Welcome Om, l’association de spiritualité orientale

Créée et reconnue en septembre 2015, l’association Welcome Om est essentiellement composée d’élèves de quatrième année revenus d’une 3A en Inde ou en Thaïlande. Ils sont une dizaine à avoir répondu à l’appel de leur président Nicolas Pintea. Leur objectif est aujourd’hui d’initier les sciences-pistes à la culture et à la spiritualité orientales pour enrichir et compléter une formation très occidentale. « L’idée est de présenter d’autres façons de considérer sa réalité afin que chacun puisse y trouver des éléments de réflexion pour nourrir la sienne »explique Nicolas. La Péniche a tenté de comprendre certains secrets du mysticisme à l’occasion de leur dernier rendez-vous sur le thème Transe chamanique et Neurosciences.

Reportrice à la BBC, écrivaine, et chamane…

La conférence est présentée par Corinne Sombrun, réalisatrice de reportage pour la BBC. Elle est accessoirement écrivaine…et chamane. Elle entame sa conférence par une question simple : comment retrouver ses clefs ? Si vous êtes un individu lambda de notre société occidentale, au comportement supposé rationnel, vous commencez à chercher. Puis vous pouvez probablement vous énerver contre le moindre objet qui vous tombe sous la main. A l’inverse, un chaman de profession est « simplement » en mesure d’entrer en transe, de s’adresser aux esprits et de récupérer le sésame.

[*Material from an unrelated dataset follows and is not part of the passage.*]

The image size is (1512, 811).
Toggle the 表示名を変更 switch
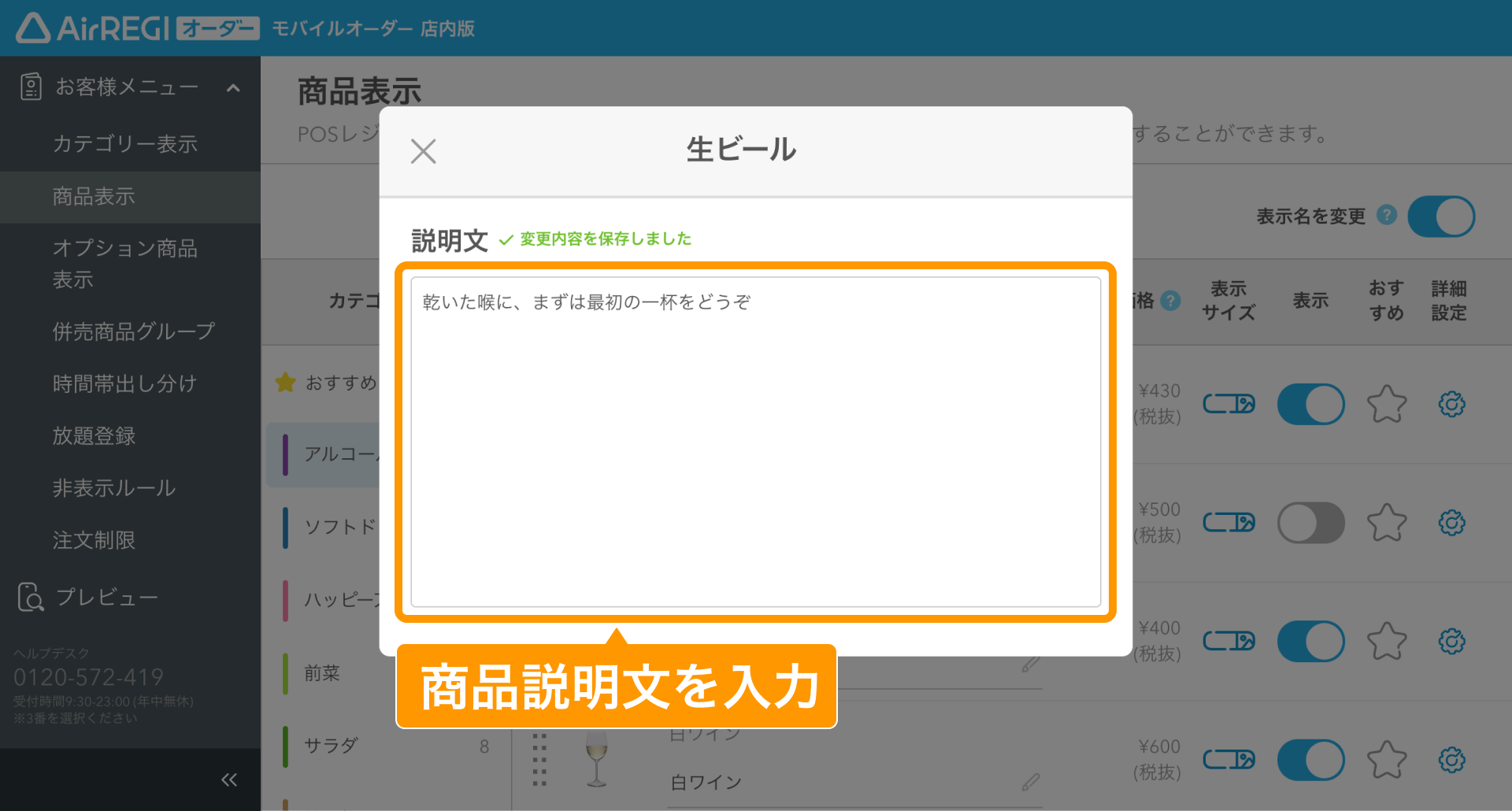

Dans la société mongole comme d’autres, le chaman a avant tout une fonction précise dans la société. On vient le voir pour obtenir des réponses ou simplement des conseils. Aussi, être chaman n’est pas une chance, ni un honneur, simplement une charge qu’il ne vaut mieux pas refuser sous peine de voir sa vie partir en lambeau. Ni génétique ni élitique, on compte environ dix chamanes par million d’habitants en Mongolie ce qui fait tout de même du chaman un être exceptionnel.

Certains peuvent sourire… Pourtant, la croyance chamanisme ne permettrait pas seulement de retrouver ses clefs. Liée au Bouddhisme, notamment par la foi en la réincarnation, elle implique une philosophie d’équilibre et d’harmonie entre le vivant et le mort.

Les esprits, gardiens de cette harmonie, guideraient les vivants grâce à une sensation particulière : l’intuition. Aussi, lorsque qu’en plein reportage en Mongolie Corinne Sombrun apprend qu’elle a le don de chamanisme, son intuition lui souffle d’accepter ce don. Elle commence sa formation et entame alors 8 ans d’aller-retours entre l’Europe et la Mongolie.

Elle construit d’abord avec son maître son propre tambour – l’instrument traditionnel des chamanes mongols. Les fréquences émises combinées aux rythmes joués au tambour sont déclencheurs de l’état de transe. On lui apprend à reconnaître les esprits, et même à adopter les pouvoirs de certains d’entre eux durant ses transes selon le besoin immédiat. Elle étudie également la divination qu’elle qualifie de « potentielle, préventive », face à laquelle l’interlocuteur peut modifier (ou pas) son comportement futur pour éviter la vision du chamane. Sans se laisser emporter, elle garde son sang-froid et décide d’étudier ses nouvelles capacités.

Quand la science s’en mêle

Après l’enseignement des sages Mongols, Corinne Sombrun va se tourner vers différents scientifiques de renoms, notamment dans le domaine des neurosciences. Si ces derniers qualifient la transe d’« état modifié de conscience », c’est bien sur les capacités de chamanes de leur cobaye qu’ils vont se pencher. Electroencéphalographie de son activité cérébrale, rapport à l’environnement, influence de la transe sur d’autres individus : les nombreux tests et expériences auxquels Corinne va se soumettre vont révéler des résultats inattendus, repoussant les limites de la conscience.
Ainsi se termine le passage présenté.